## Tasks and exercises
1. From the box office column, reproduce the passage word for word, starting at "Somewhere over a different" and ending at "screens & holding)".
2. List the film titles that the box office column ranks under the heading "WIDE".

## Document passage
_ _ _ _ _ _ _
BoxOffice: The Great and Platformful

Somewhere over a different rainbow: Gael García Bernal's NO is a deserved hit in platform releaseObviously the oxygen-hogging story this weekend was the release of a new Oz movie. Pre-sold films are Hollywood's favorite thing for a reason. Familiarity and branding goes a long long long long long long long way toward automatic ticket sales. But Somewhere over another rainbow (logo) NO is a more deserved success story. Let's discuss. 

WIDE
01 Oz: The Great and Powerful $80.2 Review
02 Jack the Giant Slayer $28 (cum. $43.8) Review
03 Identity Thief $9.7 (cum. $116.5)

PLATFORM
01 The Gatekeepers $.2 
(cum. $1 now on 67 screens & holding)
02 No $.1 Review 
(cum. $.5 now on 35 screens & building)
03 Stoker  $.1 Review 
(cum. $.3 now on 17 screens & dwindling)

Word of mouth can be your best friend or your worst enemy in movie theaters. The big corporate movie studios are generally very consistent with their strategies though I'd argue too consistent. The would be blockbusters are released on so many screens that people sometimes buy tickets just because it's "the big movie opening" rather than from genuine I Must See This interest. I mean, imagine the financial bloodbath if Jack the Giant Slayer had opened on 10 screens and tried to build trusting that people would be recommending it to others? At least it made some money last weekend before a terrible 63% drop this week.
_ _ _ _ _ _ _
## Data segment

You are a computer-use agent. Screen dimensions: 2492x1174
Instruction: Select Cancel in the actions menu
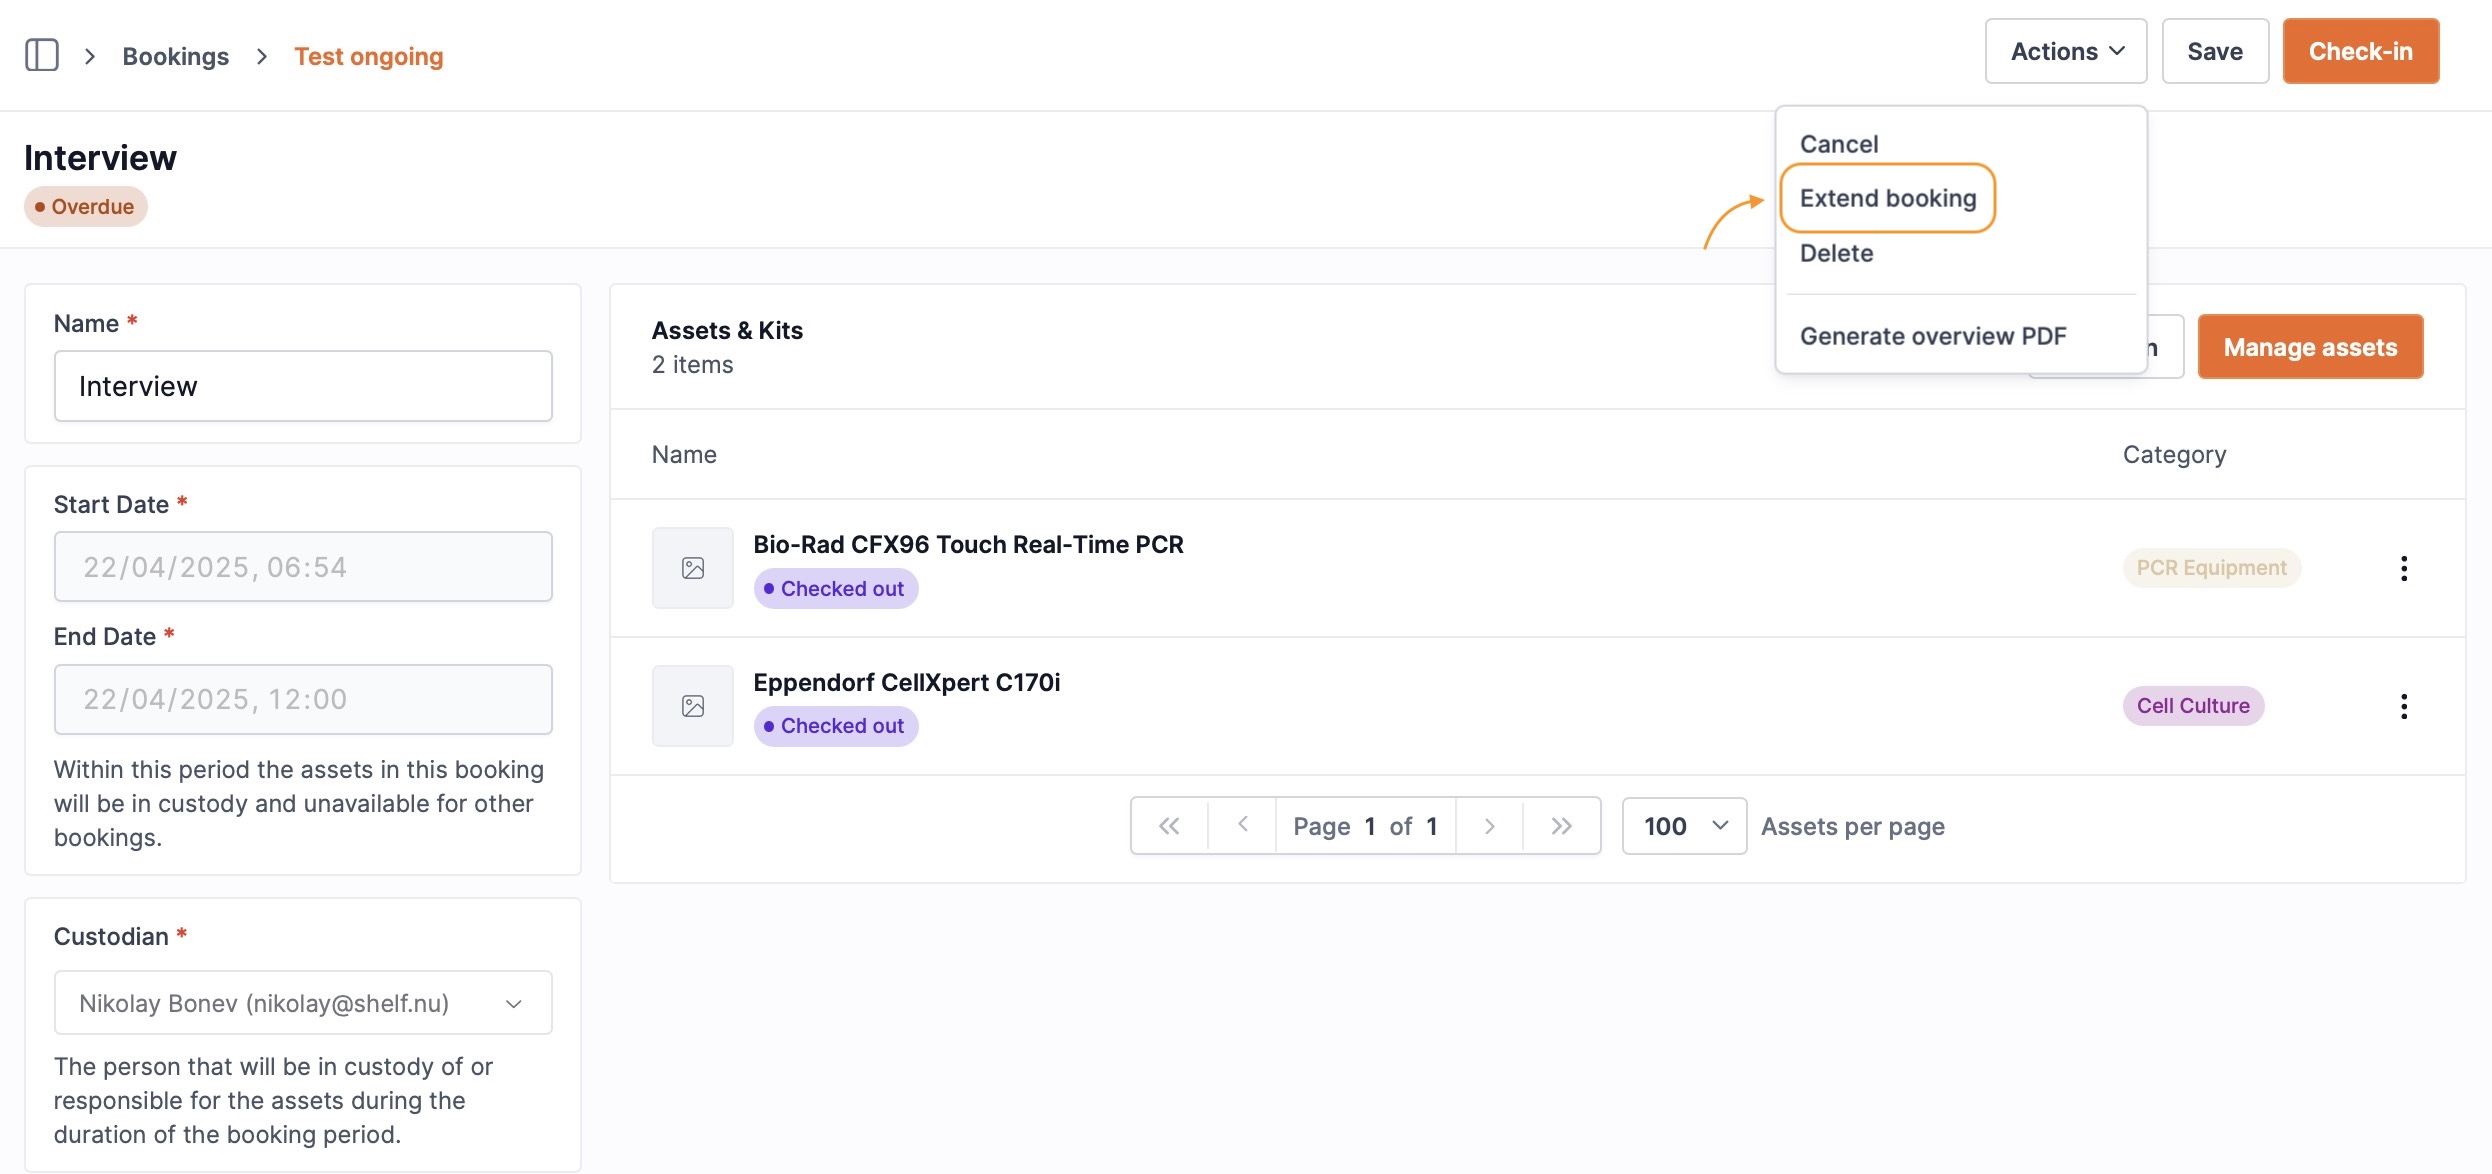pos(1838,144)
_ _ _ _ _ _ _
## The answers
1.
Somewhere over a different rainbow: Gael García Bernal's NO is a deserved hit in platform releaseObviously the oxygen-hogging story this weekend was the release of a new Oz movie. Pre-sold films are Hollywood's favorite thing for a reason. Familiarity and branding goes a long long long long long long long way toward automatic ticket sales. But Somewhere over another rainbow (logo) NO is a more deserved success story. Let's discuss. 

WIDE
01 Oz: The Great and Powerful $80.2 Review
02 Jack the Giant Slayer $28 (cum. $43.8) Review
03 Identity Thief $9.7 (cum. $116.5)

PLATFORM
01 The Gatekeepers $.2 
(cum. $1 now on 67 screens & holding)

2.
Oz: The Great and Powerful
Jack the Giant Slayer
Identity Thief